Accelerated angiogenic induction and vascular integration in a novel synthetic scaffolding matrix for tissue replacement

Reduced or delayed neovascularization is a major obstacle with regard to tissue-engineered constructs. The aim of this study was to evaluate the early microvascular response to a novel degradable ε-caprolactone terpolymer matrix. ε-caprolactone terpolymer matrices (Suprathel Plus®; Institute of Textile and Process Engineering, Denkendorf, Germany) were implanted into dorsal skinfold chambers of balb/c mice (n=10). Microcirculatory changes were observed by intravital fluorescence microscopy. Scaffolding matrices from PEGT/PBT copolymer were used as controls (n=10). The formation of de novo vascular networks within both scaffolding matrices was noted throughout the experiment. A vascular ingrowth of perfused microvessels into the matrices up to 600 μm apart from the edge was noted within 10 days of implantation. The earliest signs of neoangiogenesis were visible in ε-caprolactone terpolymer matrices on day 1. In both scaffolds the new developed vessels extended centripetally from the border of the matrices towards the center and anastomosed to form a perfused microvascular network.

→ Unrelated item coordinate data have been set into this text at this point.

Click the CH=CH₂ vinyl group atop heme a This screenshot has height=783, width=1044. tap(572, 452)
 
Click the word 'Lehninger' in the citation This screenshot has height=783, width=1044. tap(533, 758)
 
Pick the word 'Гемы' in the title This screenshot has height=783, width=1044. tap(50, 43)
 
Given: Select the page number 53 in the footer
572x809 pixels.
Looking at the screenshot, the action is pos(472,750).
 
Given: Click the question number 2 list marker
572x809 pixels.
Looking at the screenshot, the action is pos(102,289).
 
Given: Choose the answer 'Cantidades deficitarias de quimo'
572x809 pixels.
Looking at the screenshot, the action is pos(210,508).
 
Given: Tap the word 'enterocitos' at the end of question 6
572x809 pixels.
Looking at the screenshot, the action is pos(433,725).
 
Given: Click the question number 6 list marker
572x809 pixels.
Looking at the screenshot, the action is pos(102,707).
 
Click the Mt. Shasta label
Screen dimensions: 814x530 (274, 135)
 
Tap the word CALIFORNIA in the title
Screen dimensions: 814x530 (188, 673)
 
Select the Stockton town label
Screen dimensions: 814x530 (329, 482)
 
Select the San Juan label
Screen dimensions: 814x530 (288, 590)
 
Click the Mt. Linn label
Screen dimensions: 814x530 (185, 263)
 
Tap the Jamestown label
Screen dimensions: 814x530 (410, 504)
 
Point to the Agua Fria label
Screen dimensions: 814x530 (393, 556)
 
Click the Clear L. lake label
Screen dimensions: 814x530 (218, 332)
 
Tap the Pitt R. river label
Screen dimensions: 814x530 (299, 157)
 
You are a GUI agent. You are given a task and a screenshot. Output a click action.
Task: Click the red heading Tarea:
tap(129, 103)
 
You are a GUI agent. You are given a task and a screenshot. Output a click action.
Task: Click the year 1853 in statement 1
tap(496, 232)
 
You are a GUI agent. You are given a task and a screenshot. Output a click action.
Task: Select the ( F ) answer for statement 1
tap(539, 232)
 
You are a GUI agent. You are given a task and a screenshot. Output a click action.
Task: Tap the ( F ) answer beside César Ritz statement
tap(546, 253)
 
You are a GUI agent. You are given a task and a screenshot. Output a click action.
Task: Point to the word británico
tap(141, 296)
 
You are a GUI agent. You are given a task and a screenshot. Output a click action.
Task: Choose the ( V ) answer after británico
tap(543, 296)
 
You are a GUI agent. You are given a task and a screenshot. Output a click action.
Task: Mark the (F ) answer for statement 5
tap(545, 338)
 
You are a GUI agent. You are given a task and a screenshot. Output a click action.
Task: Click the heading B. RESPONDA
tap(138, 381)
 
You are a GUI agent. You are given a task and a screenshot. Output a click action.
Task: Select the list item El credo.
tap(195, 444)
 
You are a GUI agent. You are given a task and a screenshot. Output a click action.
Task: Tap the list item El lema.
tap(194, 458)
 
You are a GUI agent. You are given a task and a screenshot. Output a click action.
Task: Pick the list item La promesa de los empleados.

There was significantly earlier onset of vascularization, increased vascularized area and higher vessel density in ε-caprolactone terpolymer matrices compared to PEGT/PBT copolymer matrices were observed. The scaffolding matrix from ε-caprolactone terpolymer allowed for an earlier and more intense induction of angiogenesis and displayed the tendency to vascularize more rapidly within a shorter period of time after transplantation compared to PEGT/PBT copolymer scaffolds, thus indicating its potential application for tissue engineering purposes.